Looking at the data below, count the lines that contain the string "field". Write only the total.

Collected data
★ ★ ★ ★ ★

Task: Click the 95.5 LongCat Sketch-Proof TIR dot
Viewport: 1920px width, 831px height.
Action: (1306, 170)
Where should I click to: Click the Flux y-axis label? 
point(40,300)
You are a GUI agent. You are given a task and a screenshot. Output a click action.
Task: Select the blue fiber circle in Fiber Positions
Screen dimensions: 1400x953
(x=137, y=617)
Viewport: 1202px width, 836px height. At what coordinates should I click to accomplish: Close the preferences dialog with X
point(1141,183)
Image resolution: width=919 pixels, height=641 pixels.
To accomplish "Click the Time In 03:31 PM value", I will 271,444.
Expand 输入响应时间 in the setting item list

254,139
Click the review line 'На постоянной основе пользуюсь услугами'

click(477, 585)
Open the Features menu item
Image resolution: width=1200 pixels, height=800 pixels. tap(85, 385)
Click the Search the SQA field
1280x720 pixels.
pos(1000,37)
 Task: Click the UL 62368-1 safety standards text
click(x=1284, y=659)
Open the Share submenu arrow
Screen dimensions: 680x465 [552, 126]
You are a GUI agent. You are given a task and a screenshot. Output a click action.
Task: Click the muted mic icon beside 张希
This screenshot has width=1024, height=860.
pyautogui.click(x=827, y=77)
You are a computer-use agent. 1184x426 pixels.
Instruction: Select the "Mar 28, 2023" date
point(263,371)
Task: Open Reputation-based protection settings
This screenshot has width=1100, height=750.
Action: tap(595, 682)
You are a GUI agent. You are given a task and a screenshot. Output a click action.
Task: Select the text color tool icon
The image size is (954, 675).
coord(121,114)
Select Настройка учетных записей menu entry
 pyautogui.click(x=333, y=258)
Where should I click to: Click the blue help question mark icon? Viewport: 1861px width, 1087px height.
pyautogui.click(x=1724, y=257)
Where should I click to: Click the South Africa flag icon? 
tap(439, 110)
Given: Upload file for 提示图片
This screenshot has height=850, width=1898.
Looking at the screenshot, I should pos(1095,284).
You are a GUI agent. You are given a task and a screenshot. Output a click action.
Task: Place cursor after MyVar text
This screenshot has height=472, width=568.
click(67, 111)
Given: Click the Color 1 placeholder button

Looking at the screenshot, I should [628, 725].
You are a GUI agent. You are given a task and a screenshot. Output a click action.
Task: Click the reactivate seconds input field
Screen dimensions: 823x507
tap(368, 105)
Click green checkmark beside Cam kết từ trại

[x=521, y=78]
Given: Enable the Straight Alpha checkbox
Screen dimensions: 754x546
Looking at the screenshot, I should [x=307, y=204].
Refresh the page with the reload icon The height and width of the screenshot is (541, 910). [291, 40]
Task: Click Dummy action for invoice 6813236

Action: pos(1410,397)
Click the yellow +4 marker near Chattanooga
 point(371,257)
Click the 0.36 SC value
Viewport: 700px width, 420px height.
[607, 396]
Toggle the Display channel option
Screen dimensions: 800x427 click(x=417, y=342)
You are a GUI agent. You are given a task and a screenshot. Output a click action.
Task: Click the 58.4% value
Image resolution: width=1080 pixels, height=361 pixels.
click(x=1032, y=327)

★ ★ ★ ★ ★

- **EXERCISE SOLUTION**:
2